7 comments to Rites of Passage

  • Mayra

    I was just talking to my daughter this morning about this very thing. She graduates this year. We have always had year round school. We will be having a graduation celebration for her at the end of July when her dual credit college classes end. These classes will put her at 18 transferable college credits. Attending this celebration along with our family will be another family which is very close to us with their public schooled kids and our Pastor. This is the only “graduation” she will have ever had and we had to talk her into it. No matter how we celebrate this milestone in her life she knows we are very proud of her. Now I only have 10 more years of homeschooling left, awww.

  • Thanks so much for this affirming and empowering article. I decided to graduate my daughter on her 16th birthday. My husband and I talked about presenting her with her diploma at her sweet 16 party, but decided that rather than have to deal with the negativity that other relatives would bring with the early homeschool diploma, we are going to save the graduation party for her college graduation. I am proud to say that she is enrolled in an online bachelor’s degree program as of today.

  • Diane–
    This is Meg Cox, author of The Book of New Family Traditions, and I was so pleased to see you recommend my book in your post. I know it is on your list of top books for homeschool parents as well.
    I am fascinated by stories about how HS families mark things like graduation in their own way.

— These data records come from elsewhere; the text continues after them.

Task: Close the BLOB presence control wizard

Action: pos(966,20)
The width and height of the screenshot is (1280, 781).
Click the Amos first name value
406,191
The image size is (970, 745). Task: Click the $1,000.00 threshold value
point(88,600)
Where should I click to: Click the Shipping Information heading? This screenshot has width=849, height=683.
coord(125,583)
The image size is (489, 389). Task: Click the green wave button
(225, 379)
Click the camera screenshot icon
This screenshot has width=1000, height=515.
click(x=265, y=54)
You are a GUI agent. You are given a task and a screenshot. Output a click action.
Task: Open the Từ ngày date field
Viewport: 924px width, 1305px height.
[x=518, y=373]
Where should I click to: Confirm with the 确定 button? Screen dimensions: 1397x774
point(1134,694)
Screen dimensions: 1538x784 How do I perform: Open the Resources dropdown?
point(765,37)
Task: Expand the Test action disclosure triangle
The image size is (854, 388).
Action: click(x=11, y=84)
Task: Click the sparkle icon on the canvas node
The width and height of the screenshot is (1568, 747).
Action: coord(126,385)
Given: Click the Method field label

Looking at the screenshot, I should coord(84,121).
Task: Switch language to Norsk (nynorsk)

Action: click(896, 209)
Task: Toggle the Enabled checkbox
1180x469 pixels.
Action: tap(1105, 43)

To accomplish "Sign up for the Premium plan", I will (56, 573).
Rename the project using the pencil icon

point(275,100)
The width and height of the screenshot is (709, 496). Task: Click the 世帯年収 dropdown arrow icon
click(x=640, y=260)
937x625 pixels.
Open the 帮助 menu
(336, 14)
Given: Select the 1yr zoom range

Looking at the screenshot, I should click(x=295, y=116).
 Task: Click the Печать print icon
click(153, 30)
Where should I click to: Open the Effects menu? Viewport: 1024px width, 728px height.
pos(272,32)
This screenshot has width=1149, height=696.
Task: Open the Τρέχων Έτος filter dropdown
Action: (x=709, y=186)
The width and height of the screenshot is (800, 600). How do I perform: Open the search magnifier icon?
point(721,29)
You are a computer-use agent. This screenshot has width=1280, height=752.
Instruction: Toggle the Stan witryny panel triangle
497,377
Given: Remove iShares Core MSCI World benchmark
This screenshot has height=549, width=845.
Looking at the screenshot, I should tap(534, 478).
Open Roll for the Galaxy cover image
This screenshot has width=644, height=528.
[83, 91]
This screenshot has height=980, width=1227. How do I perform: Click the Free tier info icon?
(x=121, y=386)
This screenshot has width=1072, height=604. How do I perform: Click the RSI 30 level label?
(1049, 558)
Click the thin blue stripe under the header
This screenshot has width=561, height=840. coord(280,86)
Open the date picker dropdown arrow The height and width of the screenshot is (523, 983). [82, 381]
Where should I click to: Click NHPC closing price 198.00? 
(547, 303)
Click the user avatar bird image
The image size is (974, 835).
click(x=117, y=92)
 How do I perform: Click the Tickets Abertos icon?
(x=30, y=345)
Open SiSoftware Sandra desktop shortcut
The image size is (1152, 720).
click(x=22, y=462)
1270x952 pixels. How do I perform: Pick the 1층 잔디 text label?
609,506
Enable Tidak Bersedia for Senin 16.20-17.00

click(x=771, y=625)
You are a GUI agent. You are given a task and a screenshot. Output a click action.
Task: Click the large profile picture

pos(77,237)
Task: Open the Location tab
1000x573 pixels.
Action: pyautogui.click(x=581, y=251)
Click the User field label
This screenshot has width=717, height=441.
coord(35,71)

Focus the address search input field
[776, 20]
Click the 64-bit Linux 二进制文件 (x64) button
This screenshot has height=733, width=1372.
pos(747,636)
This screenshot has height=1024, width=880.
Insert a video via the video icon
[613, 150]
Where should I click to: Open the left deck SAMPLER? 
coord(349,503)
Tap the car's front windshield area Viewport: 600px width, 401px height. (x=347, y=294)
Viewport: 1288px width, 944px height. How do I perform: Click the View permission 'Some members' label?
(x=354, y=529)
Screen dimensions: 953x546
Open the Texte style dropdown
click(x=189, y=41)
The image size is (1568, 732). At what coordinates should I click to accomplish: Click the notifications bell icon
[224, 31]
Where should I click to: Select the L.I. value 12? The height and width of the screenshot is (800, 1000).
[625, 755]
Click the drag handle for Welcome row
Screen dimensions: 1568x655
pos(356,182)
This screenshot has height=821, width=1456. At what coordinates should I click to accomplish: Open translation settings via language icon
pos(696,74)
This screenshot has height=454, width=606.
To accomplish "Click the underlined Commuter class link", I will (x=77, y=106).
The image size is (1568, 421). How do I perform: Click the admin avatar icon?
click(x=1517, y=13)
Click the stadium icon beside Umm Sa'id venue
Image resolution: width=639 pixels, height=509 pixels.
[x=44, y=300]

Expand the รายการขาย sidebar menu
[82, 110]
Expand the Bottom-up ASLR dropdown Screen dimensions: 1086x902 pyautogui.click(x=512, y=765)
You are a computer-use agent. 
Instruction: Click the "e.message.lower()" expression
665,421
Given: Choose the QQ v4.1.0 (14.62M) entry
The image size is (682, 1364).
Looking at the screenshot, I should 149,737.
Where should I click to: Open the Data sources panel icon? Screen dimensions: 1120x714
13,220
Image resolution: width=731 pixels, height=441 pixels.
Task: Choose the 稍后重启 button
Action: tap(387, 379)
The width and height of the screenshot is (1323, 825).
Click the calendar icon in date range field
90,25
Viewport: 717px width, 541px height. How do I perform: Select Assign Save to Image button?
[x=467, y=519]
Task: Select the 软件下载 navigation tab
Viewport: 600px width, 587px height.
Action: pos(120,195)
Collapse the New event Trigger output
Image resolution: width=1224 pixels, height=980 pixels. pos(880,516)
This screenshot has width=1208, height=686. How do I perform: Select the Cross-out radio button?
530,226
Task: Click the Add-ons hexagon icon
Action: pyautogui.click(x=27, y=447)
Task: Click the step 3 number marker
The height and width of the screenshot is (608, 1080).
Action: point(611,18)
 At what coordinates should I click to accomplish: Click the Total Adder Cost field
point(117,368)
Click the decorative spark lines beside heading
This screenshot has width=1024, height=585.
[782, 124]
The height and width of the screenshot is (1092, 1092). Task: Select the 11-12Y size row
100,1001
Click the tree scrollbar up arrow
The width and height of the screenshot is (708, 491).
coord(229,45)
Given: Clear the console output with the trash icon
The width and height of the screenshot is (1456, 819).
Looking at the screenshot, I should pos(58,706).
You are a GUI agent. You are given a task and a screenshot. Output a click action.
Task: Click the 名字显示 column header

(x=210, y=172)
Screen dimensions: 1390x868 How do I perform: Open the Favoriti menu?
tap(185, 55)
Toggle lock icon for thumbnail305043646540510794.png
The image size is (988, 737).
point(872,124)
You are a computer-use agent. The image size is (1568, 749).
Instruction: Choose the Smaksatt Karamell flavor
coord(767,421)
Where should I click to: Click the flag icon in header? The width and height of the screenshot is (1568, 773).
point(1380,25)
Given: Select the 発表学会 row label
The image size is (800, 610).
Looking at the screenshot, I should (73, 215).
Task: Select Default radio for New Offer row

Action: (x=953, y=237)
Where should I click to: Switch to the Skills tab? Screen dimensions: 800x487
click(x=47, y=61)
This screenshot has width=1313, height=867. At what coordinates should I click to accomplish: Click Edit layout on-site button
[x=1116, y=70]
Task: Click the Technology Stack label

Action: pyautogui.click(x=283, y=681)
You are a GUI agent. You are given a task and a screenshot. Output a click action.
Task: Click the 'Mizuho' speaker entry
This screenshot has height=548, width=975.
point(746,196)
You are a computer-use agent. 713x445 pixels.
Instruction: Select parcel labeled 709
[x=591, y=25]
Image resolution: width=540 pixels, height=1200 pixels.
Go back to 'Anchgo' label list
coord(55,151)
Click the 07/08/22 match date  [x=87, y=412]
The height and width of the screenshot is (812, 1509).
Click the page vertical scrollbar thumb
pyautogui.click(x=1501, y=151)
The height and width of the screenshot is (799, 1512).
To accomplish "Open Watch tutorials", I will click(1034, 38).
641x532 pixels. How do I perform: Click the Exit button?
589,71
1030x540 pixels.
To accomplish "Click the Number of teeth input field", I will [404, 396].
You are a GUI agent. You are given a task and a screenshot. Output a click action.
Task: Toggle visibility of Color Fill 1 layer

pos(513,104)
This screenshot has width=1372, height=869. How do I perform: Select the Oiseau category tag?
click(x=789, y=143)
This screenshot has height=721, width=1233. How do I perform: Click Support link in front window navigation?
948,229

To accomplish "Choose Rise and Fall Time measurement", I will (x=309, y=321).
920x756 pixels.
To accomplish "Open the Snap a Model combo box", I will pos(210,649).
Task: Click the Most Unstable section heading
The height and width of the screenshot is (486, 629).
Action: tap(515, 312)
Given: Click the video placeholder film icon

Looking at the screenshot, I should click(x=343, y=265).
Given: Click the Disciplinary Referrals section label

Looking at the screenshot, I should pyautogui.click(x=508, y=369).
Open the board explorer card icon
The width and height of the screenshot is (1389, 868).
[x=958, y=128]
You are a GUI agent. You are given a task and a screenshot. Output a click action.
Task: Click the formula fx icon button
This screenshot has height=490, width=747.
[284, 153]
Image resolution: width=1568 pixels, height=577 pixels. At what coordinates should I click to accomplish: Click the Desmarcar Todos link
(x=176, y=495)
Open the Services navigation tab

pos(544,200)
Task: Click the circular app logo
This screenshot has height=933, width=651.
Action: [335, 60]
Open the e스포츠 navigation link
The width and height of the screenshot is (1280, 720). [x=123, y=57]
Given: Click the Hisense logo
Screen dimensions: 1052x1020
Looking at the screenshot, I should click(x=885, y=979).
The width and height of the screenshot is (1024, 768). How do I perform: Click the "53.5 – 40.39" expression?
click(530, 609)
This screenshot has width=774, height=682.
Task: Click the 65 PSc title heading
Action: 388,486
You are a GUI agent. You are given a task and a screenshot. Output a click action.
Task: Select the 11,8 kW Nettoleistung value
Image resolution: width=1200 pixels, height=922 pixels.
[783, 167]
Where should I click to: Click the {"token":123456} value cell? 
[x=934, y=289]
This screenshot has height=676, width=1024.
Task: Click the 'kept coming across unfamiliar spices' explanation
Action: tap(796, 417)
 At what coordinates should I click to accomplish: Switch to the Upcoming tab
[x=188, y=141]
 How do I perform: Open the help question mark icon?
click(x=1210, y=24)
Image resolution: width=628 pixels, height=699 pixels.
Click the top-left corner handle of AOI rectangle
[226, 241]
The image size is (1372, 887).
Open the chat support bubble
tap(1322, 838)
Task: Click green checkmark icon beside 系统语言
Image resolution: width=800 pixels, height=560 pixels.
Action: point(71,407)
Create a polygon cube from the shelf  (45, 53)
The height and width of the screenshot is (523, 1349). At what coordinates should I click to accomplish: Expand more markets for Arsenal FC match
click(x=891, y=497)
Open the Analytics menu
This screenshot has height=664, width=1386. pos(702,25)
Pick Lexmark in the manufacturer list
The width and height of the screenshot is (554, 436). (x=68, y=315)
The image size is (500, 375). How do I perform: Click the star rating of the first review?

I’ve seen several major media stories about that this month.
    Anyway, I am contacting you to let you know that I am currently researching and writing an updated/expanded edition of The Book of New Family Traditions, which will be out next spring (the 2003 edition is sold out and now hard to find). I would love it if you can let your community of HS families know that I am actively seeking new rituals to include in the new edition! That includes rituals and celebrations for everyday and special occasions– like graduation, milestone birthdays, etc. If anyone wants to reach me, just write to meg@megcox.com.
    I will be sure to send you a review copy next year when the book comes out!
    thanks for your support, Meg Cox

  • I thought I’d share a lesson on Rituals and Rites of Passage for students working at the 5th-6th grade level, prepared by Jennie Rasband.

    http://teacherlink.ed.usu.edu/tlresources/units/byrnes-celebrations/rites%20of%20passage.html

  • Renee Beck

    Our homeschooled daughter will attend college to become a teacher – with a different attitude toward school! Our celebration will be a “sending off” instead of a graduation party.

    (Just a comment: Pomp and Circumstance is actually good music. It may be used in a “dim-witted” way, but the music itself is worthy.Being the recipient of negative generalizations because of our choice of schooling, we try very hard not to perpetuate that attitude.)

    Thanks for all the research you do on our behalf.

  • Teresa Nelson

    We graduated our first two sons three years ago. We had a wonderful service where our Pastor gave them advice on serving God and doing His will in their lives, we (the parents) prayed over our sons and then we all went downstairs for a meal. We saw it as an opportunity to be witnesses to our friends and relatives. It was beautiful and I hope to do it again for my next two sons who will graduate in 2013. I do not agree with having to do everything the way public school does either. But the opportunity to draw our friends and relatives together to witness the way God has worked in our lives was irresistible.

  • Mama Owl

    I am a little surprised and miffed at your remarks! That is the beauty of homeschooling… tailoring to fit your needs and wants. Just because I choose to follow more “traditional” schooling methods, does not make me any less of a homeschooler. I am a personality type that likes definite guides and lines to follow and stay within. That means setting a day to start and a day to finish… taking a summer break… it keeps me accountable, or we would never get anything done… and gives us a needed break to spend with our “public schooling” friends. If year round or “unshcooling” is your way of doing school, then so be it. I won’t bash you for doing so, even though I don’t understand either one. Please have the courtesy to do the same.